**DATA EXTRACT:**
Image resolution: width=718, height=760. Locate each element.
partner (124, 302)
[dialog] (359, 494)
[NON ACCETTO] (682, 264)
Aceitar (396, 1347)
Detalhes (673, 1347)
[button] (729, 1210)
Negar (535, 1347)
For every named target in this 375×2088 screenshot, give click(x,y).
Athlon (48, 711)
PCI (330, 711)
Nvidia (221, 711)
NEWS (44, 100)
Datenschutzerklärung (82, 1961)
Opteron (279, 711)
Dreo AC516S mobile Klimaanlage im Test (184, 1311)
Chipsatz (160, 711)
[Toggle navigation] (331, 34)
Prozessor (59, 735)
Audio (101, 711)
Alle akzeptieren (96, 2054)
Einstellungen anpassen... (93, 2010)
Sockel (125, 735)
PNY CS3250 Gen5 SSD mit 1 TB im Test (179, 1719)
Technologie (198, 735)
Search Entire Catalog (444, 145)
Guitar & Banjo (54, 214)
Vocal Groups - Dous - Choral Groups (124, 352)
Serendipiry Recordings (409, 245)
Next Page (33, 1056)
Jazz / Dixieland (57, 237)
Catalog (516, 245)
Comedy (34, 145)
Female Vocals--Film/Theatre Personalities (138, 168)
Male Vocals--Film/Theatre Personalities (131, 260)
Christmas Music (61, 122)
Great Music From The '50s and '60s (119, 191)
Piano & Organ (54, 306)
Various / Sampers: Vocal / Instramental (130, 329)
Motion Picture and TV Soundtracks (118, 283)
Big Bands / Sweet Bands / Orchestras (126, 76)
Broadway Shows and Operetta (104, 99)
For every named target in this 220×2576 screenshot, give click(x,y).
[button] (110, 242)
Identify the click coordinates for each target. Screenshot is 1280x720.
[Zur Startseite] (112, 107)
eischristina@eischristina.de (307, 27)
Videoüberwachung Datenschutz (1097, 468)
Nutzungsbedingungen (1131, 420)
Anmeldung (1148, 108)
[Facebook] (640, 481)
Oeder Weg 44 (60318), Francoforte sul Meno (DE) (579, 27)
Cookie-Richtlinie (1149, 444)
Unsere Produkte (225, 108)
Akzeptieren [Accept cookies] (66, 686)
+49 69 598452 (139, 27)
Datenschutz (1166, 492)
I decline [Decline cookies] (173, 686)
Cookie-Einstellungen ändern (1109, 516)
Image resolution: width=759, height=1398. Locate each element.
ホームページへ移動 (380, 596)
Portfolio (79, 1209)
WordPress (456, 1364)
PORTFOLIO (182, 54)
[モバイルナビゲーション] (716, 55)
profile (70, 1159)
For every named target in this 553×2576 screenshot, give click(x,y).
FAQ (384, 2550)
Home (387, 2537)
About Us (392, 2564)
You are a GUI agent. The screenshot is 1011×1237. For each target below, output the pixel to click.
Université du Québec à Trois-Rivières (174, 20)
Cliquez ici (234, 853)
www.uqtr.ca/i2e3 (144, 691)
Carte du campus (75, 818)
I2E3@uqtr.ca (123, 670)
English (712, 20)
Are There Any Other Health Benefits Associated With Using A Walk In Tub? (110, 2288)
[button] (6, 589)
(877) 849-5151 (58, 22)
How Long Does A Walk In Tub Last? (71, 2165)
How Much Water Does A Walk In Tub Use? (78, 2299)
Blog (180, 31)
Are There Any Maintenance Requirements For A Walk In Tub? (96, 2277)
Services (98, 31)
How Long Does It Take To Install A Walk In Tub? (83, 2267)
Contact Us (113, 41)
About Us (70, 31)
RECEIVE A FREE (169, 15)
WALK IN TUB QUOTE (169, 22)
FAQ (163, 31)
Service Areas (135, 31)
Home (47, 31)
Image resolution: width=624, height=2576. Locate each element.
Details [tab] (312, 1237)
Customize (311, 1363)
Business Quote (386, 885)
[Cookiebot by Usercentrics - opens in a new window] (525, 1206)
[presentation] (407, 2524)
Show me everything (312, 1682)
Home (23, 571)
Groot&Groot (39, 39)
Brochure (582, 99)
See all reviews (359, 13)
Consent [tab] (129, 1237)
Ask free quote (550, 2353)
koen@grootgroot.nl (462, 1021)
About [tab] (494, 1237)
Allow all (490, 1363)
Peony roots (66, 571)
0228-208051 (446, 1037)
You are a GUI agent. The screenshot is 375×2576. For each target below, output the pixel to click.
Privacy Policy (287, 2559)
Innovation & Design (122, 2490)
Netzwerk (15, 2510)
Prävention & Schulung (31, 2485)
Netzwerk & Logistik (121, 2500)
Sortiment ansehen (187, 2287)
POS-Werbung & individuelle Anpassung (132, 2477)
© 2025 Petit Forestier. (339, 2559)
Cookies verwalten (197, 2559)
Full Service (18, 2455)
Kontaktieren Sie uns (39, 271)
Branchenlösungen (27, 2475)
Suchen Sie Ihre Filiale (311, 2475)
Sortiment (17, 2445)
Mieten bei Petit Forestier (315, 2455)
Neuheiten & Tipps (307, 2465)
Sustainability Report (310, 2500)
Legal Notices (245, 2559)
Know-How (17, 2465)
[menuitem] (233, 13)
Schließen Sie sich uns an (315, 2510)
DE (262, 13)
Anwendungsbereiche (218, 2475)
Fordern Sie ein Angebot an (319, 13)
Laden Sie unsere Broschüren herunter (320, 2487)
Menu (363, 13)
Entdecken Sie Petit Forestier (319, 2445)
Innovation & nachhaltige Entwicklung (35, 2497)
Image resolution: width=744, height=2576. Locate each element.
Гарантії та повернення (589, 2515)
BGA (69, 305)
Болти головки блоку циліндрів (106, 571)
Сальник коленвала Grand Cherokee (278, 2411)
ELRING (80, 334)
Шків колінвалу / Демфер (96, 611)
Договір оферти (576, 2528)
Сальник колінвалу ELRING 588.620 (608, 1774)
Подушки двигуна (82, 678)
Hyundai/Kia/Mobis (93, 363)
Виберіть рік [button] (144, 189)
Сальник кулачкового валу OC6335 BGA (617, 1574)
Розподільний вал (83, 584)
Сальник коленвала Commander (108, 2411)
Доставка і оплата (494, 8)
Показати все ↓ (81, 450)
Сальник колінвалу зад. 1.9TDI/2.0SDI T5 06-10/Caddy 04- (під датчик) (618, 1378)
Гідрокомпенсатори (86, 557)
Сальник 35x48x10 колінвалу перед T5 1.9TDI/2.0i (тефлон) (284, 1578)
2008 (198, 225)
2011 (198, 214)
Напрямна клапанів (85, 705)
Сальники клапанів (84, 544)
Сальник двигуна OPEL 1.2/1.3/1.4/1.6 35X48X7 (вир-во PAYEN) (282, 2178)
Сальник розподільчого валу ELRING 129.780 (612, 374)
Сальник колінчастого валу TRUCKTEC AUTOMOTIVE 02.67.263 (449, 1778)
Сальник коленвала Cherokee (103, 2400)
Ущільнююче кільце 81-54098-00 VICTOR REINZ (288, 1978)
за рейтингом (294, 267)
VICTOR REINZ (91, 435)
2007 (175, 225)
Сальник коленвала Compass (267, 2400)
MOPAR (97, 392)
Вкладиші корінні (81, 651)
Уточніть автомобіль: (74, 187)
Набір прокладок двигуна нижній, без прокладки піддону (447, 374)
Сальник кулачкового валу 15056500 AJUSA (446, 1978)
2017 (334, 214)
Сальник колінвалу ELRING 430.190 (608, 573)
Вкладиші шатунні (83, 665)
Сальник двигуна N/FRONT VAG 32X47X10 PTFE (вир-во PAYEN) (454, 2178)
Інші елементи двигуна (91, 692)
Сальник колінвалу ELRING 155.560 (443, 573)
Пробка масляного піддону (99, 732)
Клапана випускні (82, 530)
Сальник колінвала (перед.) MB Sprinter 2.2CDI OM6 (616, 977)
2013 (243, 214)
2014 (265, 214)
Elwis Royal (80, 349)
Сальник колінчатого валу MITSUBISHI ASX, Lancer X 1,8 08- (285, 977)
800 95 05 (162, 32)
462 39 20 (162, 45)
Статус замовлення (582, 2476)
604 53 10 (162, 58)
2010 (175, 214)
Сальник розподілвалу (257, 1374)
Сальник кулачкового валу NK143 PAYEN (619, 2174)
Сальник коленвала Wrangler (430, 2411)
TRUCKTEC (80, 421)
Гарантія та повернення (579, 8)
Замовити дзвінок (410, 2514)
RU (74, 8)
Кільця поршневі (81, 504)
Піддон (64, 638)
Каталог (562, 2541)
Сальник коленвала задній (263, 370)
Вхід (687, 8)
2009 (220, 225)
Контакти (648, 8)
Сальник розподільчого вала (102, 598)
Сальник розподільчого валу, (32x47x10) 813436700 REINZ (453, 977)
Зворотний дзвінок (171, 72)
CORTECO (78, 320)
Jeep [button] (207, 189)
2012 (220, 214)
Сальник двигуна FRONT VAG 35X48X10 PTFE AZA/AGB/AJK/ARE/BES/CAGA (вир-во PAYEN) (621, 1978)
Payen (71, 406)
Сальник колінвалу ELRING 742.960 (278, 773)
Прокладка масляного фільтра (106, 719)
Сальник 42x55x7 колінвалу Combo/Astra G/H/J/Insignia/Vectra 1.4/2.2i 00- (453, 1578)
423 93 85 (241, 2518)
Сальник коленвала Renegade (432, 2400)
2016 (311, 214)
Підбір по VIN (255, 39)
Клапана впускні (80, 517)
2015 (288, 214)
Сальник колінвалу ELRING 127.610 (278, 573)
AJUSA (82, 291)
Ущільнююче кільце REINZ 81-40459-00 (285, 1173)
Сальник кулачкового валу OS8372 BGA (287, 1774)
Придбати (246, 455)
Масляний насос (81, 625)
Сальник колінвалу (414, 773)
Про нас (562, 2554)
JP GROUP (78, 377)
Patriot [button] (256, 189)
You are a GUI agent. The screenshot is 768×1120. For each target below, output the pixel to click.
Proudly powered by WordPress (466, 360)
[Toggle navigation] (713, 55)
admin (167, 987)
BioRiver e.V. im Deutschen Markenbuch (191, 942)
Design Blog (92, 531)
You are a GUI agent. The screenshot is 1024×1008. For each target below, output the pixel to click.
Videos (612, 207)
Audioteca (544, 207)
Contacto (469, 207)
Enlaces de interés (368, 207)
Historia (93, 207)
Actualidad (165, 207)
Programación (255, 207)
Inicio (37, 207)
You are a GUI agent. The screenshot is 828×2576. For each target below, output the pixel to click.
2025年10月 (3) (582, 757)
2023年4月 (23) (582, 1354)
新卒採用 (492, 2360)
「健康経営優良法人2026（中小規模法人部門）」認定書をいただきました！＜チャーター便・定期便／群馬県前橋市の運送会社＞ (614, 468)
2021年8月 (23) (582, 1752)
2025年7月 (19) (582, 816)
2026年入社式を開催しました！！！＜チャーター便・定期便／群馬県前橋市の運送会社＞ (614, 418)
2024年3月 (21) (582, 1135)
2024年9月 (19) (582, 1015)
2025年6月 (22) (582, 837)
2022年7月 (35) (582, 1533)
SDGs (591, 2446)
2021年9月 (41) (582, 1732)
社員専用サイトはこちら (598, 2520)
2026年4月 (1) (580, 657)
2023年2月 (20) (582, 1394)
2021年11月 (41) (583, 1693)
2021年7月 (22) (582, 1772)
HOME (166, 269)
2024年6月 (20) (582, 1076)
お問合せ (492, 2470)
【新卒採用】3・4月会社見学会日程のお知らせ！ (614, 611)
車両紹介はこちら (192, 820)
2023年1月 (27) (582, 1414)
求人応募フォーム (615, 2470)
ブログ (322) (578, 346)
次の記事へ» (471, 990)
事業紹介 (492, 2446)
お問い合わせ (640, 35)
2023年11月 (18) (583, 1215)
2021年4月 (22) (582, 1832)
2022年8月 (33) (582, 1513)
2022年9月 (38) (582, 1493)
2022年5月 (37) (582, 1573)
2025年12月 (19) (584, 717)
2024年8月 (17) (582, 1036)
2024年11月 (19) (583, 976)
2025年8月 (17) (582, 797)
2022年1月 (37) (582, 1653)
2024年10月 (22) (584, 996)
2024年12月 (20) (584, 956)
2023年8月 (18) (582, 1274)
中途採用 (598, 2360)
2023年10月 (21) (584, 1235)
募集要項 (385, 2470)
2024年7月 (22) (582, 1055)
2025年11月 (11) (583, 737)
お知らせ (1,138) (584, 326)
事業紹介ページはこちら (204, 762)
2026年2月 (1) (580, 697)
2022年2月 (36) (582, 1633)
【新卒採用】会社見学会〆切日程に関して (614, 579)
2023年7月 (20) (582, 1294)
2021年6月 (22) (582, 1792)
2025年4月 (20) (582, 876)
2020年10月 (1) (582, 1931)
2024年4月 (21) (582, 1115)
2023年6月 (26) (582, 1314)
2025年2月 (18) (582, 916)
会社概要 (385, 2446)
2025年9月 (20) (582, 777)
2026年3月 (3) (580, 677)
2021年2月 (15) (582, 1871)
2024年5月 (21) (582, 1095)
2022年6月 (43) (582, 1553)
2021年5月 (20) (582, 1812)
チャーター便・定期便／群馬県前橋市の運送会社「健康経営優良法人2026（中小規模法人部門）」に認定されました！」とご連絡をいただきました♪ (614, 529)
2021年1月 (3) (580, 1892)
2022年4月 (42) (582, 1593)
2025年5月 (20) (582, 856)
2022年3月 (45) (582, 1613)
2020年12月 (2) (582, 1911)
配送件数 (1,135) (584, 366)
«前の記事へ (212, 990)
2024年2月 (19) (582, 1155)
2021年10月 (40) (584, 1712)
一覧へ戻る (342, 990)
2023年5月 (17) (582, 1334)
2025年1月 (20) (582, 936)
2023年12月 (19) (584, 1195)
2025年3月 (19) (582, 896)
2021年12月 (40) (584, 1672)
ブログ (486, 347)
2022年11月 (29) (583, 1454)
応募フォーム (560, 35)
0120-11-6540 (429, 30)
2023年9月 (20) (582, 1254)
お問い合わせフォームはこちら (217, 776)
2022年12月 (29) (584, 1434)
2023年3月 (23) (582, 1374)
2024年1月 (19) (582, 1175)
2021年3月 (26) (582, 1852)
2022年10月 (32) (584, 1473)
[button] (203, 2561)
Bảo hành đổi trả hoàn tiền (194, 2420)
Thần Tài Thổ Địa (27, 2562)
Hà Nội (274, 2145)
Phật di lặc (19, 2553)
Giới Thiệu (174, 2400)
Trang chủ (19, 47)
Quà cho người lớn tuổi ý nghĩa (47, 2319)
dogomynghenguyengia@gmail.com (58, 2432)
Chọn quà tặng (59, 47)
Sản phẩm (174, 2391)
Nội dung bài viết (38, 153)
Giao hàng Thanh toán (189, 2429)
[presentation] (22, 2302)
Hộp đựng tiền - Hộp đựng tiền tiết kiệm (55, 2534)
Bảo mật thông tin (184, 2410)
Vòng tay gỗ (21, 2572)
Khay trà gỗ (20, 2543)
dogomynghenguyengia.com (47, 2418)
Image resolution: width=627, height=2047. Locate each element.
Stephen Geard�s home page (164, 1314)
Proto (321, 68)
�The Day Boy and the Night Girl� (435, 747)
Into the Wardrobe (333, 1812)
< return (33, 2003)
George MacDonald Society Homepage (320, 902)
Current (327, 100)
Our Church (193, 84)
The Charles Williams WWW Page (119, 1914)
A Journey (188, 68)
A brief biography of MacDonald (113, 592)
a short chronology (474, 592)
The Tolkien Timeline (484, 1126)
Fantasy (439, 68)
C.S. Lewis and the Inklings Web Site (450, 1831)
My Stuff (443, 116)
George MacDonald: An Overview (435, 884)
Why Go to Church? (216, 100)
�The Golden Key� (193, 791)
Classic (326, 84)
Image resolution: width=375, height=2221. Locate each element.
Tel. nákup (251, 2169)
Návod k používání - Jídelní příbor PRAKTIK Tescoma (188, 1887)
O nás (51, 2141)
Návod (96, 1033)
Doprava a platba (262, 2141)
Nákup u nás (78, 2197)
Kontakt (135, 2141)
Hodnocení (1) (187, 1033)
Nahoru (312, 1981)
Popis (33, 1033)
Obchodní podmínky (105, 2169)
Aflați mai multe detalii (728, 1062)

**GIVEN TASK:** Can you update the data from the line containing "車両紹介はこちら (192, 820)" through the line containing "中途採用 (598, 2360)" by changing "ブログ" to "ニュース" and leaving everything else as it is, then give back only those lines?

**TASK RESPONSE:**
車両紹介はこちら (192, 820)
2023年1月 (27) (582, 1414)
求人応募フォーム (615, 2470)
ニュース (322) (578, 346)
次の記事へ» (471, 990)
事業紹介 (492, 2446)
お問い合わせ (640, 35)
2023年11月 (18) (583, 1215)
2021年4月 (22) (582, 1832)
2022年8月 (33) (582, 1513)
2022年9月 (38) (582, 1493)
2022年5月 (37) (582, 1573)
2025年12月 (19) (584, 717)
2024年8月 (17) (582, 1036)
2024年11月 (19) (583, 976)
2025年8月 (17) (582, 797)
2022年1月 (37) (582, 1653)
2024年10月 (22) (584, 996)
2024年12月 (20) (584, 956)
2023年8月 (18) (582, 1274)
中途採用 (598, 2360)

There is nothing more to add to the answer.